L'évaluation du Programme National de
Vulgarisation Agricole (1990 - 1995) n'est guère
réjouissante : elle pointe du doigt i)une approche
thématique ne tenant pas compte des préoccupations des
producteurs dans le cadre de leurs systèmes de production, ii) un faible
taux de couverture malgré un dispositif lourd et iii) la faible
implication des Organisations de Producteurs dans la définition des
programmes.
En 1995, la Lettre de Politique de
Développement Agricole se veut un cadre pour asseoir de
nouvelles orientations en vue de corriger les dysfonctionnements
constatés dans les précédentes politiques, de saisir les
opportunités offertes par le changement de parité du FCFA
(dévaluation de 100% en 1993) et d'impulser une dynamique de croissance
dans le secteur agricole.
Elle redéfinit les missions de services publics du
Ministère de l'Agriculture en distinguant celles qui sont
régulièrement dévolues à l'Etat, telles que la
définition des politiques et stratégies agricoles au niveau
national et leur traduction au niveau régional, la recherche agricole,
la vulgarisation et la formation de base, la police et le contrôle pour
l'application des lois et règlements ou encore la collecte et la
diffusion de l'information (statistiques) et enfin les actions
préventives et curatives face aux risques majeurs et aux
calamités naturelles.
Toutes les autres missions sont transférées aux
acteurs non étatiques du monde rural, telles que l'animation et la
structuration du monde rural, l'assistance technique et la diffusion des
technologies et la participation des plus démunis ( jeunes, femmes et
petits producteurs )
Le Document d'orientations stratégiques
(DOS)
Lors de la réunion du Groupe consultatif des bailleurs
de fonds sur le Sénégal d'avril 1998, le Gouvernement a
présenté le Document d'orientations stratégiques pour le
secteur (DOS) et s'est engagé à établir les conditions de
réalisation d'une croissance soutenue du secteur agricole sur la base
d'un renforcement de la capacité du secteur à améliorer sa
productivité et sa compétitivité.
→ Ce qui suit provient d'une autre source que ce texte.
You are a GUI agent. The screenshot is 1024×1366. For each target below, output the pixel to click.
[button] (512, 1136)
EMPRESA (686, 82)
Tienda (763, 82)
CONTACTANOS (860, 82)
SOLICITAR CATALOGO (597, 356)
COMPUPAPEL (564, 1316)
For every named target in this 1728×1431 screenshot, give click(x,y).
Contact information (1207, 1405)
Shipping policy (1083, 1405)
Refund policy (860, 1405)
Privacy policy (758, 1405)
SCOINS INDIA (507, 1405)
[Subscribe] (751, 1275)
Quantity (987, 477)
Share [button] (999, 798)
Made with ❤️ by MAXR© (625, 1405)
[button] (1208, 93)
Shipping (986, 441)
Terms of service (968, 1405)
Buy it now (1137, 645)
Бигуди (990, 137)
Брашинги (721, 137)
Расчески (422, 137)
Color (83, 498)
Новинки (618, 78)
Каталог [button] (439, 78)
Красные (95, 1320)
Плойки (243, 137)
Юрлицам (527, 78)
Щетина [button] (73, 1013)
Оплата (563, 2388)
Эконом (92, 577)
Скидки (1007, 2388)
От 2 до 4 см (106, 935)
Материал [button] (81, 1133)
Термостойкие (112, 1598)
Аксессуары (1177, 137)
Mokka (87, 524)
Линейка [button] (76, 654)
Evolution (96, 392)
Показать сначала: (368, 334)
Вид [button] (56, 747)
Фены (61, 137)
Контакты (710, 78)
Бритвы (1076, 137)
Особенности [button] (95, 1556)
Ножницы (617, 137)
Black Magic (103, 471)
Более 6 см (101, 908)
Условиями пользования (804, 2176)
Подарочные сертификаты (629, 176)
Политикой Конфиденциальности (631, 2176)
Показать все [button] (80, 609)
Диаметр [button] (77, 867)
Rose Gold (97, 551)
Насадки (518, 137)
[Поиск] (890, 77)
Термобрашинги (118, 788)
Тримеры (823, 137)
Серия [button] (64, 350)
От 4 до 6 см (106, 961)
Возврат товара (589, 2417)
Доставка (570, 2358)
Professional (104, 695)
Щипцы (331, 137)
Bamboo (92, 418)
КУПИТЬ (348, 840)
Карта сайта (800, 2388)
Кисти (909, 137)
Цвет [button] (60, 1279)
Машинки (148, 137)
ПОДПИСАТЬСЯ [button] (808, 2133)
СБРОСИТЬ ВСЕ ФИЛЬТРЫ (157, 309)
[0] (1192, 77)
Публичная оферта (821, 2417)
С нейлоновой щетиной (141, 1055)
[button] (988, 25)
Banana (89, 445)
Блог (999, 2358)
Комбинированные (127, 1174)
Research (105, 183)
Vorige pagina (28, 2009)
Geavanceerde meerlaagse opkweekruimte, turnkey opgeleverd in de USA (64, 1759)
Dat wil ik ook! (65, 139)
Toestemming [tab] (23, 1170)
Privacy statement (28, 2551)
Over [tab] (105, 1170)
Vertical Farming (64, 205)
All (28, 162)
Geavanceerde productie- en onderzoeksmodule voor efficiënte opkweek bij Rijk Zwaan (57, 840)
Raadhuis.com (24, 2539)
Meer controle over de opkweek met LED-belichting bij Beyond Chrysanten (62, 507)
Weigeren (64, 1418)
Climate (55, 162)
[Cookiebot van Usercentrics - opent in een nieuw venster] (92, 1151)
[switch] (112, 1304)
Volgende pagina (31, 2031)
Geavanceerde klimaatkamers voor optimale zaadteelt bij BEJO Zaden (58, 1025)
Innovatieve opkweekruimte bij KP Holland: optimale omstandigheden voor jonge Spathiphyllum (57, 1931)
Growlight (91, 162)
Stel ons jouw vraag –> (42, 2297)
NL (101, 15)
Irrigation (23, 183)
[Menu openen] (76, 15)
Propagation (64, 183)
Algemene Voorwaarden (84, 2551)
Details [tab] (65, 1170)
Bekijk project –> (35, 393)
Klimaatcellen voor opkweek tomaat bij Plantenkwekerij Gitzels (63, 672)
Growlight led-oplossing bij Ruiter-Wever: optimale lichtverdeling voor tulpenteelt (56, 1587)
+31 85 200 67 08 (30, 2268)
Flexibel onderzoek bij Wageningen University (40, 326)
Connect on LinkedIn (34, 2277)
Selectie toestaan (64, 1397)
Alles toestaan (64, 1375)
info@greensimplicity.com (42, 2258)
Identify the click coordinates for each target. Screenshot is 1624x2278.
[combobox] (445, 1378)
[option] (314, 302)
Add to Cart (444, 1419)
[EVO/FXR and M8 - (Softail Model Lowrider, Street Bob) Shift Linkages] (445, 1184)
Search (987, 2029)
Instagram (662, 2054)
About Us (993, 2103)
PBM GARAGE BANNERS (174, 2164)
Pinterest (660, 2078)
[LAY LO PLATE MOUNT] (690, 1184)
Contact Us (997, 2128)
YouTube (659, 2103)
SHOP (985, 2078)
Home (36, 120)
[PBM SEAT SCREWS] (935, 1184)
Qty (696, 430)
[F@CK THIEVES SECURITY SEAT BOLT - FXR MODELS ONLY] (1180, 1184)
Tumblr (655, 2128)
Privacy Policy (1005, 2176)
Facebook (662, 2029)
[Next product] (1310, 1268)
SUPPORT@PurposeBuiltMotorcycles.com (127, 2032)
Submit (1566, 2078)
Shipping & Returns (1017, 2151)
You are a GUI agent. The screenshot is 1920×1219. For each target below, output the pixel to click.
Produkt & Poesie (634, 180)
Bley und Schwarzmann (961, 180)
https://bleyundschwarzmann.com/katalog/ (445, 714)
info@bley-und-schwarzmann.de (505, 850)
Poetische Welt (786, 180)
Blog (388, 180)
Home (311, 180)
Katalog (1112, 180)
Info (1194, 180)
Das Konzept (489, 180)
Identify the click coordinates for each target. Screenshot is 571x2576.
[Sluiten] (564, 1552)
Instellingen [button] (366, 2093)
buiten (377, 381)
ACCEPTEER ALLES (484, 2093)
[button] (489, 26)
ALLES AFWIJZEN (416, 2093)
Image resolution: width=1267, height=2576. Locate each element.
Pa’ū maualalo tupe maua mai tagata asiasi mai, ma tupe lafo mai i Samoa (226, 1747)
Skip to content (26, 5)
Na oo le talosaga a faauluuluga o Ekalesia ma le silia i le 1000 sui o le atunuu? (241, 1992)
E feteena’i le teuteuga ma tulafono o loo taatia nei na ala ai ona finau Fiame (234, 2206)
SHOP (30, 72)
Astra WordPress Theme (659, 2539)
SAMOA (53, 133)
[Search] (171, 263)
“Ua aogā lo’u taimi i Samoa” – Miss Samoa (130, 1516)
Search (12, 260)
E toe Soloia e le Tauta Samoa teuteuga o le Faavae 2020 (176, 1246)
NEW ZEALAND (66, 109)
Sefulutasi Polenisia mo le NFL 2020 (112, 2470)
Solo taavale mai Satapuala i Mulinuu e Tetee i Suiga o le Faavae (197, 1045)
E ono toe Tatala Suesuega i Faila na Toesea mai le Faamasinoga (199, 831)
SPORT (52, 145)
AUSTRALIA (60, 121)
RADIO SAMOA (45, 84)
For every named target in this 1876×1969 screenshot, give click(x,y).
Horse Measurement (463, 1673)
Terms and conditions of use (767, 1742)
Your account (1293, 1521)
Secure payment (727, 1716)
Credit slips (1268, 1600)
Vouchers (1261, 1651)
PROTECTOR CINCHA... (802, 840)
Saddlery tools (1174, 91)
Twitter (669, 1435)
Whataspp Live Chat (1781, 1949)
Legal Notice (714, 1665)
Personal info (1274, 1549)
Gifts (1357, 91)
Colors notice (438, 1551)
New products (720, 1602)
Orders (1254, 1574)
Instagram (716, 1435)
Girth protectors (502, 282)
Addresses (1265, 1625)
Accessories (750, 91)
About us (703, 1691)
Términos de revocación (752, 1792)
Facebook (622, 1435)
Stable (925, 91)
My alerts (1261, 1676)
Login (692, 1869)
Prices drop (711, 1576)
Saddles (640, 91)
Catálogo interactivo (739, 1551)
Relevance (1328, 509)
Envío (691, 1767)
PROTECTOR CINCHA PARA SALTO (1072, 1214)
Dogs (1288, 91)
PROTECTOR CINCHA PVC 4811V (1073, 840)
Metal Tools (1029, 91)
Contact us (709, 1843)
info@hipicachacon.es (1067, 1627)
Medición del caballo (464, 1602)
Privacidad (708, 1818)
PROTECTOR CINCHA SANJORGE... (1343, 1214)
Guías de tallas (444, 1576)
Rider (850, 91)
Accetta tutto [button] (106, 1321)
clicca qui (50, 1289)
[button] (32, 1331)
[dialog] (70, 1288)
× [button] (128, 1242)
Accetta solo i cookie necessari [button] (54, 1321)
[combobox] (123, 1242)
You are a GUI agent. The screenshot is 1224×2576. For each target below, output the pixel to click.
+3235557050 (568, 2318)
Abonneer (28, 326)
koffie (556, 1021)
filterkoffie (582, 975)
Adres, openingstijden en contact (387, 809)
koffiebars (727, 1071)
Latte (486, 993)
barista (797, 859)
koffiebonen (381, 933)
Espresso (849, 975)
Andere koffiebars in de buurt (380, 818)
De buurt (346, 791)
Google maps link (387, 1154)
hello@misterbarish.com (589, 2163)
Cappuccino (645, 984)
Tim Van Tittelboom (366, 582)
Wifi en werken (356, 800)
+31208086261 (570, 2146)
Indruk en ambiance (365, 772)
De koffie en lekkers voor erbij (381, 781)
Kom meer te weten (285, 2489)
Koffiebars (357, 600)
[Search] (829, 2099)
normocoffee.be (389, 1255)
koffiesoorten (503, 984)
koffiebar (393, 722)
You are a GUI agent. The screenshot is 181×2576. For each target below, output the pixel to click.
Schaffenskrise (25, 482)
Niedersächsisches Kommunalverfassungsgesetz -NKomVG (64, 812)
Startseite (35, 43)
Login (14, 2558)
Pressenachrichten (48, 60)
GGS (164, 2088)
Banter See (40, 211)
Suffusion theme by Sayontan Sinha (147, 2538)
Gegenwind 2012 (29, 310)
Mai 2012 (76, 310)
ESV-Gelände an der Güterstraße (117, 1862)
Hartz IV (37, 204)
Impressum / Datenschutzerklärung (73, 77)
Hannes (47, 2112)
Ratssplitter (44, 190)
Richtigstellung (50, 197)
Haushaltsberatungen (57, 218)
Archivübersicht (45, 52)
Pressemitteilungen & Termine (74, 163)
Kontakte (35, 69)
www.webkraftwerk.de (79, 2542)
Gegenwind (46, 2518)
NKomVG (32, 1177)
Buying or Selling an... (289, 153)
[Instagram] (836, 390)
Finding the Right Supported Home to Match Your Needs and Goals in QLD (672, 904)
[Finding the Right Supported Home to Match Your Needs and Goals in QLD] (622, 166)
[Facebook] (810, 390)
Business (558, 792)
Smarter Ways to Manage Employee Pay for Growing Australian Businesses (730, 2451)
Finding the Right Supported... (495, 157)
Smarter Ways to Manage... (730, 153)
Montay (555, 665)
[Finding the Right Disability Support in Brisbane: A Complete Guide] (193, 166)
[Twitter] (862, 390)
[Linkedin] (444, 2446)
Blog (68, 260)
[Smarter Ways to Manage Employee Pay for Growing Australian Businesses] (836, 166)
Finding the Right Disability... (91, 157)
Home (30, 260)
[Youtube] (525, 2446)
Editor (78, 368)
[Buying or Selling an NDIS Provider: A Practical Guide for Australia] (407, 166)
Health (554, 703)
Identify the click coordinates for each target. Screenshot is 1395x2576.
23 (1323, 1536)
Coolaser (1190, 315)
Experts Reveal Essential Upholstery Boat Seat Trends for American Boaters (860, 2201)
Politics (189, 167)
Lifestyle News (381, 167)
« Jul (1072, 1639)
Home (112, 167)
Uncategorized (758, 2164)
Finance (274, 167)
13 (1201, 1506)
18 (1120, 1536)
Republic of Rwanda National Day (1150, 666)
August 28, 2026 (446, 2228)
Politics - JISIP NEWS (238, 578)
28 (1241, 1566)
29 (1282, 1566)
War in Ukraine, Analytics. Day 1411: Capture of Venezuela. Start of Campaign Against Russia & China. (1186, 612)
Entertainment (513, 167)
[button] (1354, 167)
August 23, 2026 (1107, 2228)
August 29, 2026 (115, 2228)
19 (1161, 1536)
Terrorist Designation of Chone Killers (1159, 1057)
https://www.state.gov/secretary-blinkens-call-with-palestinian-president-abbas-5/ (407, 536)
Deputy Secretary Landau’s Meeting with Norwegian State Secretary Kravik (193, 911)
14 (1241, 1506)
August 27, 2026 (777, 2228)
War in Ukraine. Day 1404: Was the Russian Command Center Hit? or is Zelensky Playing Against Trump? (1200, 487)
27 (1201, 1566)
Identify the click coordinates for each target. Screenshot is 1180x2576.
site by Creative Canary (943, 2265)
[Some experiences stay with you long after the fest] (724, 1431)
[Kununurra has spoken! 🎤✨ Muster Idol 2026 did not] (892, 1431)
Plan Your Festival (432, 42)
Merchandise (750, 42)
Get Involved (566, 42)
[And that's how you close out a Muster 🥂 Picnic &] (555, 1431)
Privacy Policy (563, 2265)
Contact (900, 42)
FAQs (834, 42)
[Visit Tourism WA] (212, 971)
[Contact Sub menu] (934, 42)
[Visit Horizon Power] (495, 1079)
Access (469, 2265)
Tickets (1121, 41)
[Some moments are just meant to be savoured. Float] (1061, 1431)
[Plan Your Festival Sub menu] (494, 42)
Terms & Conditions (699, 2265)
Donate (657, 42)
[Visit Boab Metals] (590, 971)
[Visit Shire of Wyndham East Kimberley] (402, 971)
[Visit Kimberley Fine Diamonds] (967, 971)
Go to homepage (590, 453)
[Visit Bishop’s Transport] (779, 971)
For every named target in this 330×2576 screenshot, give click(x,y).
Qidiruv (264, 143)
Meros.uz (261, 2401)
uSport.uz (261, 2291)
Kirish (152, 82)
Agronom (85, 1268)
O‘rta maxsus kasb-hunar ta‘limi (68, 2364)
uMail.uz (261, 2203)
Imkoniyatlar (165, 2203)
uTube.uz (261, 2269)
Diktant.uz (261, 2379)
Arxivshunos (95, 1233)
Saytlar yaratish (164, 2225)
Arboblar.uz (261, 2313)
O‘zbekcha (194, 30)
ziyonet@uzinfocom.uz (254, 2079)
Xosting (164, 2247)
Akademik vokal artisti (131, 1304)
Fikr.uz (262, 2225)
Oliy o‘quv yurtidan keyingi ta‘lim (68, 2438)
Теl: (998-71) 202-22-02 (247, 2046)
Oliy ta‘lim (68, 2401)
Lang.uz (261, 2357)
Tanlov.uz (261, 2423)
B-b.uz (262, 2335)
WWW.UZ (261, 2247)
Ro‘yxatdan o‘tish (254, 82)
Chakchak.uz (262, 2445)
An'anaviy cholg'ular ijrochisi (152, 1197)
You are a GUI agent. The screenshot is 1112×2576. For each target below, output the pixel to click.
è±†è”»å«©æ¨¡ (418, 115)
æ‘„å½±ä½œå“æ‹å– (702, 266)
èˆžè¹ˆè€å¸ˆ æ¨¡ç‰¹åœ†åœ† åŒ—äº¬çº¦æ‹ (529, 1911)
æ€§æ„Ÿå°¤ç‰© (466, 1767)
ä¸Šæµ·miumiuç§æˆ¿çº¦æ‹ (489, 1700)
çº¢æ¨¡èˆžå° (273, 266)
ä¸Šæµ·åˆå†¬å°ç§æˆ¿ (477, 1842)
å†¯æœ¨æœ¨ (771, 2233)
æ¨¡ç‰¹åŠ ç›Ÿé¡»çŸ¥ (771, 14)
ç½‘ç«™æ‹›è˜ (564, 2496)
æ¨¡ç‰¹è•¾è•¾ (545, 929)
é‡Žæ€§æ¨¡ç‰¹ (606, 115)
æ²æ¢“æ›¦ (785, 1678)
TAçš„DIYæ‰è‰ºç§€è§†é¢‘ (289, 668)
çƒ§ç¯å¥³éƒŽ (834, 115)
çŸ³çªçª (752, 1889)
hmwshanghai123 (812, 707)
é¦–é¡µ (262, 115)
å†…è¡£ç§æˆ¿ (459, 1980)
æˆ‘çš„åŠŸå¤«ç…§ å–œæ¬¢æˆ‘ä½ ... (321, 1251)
Ce document a pour
objectif essentiel de relancer le secteur agricole après l'ajustement
intervenu au niveau des différentes filières.
Les composantes majeures du DOS sont :
i) le renforcement des capacités des collectivités
locales et des organisations paysannes;
ii) le développement de l'investissement privé;
iii) la mise en place de services agricoles (recherche,
vulgarisation, formation, structures techniques d'encadrement) adaptés
au contexte de régionalisation et de partenariat avec les organismes
socioprofessionnels;
iv) la mise en place des infrastructures en milieu rural.
La Lettre de Politique de Développement
Institutionnel du secteur agricole ( 1999)
Elle vient confirmer les orientations fixées par la
LPDA, en affirmant que la politique de l'Etat privilégiera trois
axes :
- n renforcer la capacité des organisations paysannes pour qu'elles
soient en mesure de jouer un rôle effectif dans la concertation avec les
autres acteurs du monde rural en vue de la prise en charge des activités
de développement.
- n promouvoir un secteur privé agricole renforcé,
- n renforcer les capacités des services étatiques
recentrés sur leurs missions de services publics, et améliorer
leur efficacité en les rendant comptables de résultats devant les
utilisateurs. »
Elle reconnaît que les Organisations de
Producteurs sont devenues des interlocuteurs crédibles et que le
processus de décentralisation habilite progressivement les
collectivités locales dans la prise en charge de la gestion de leurs
ressources et leur développement économique et social.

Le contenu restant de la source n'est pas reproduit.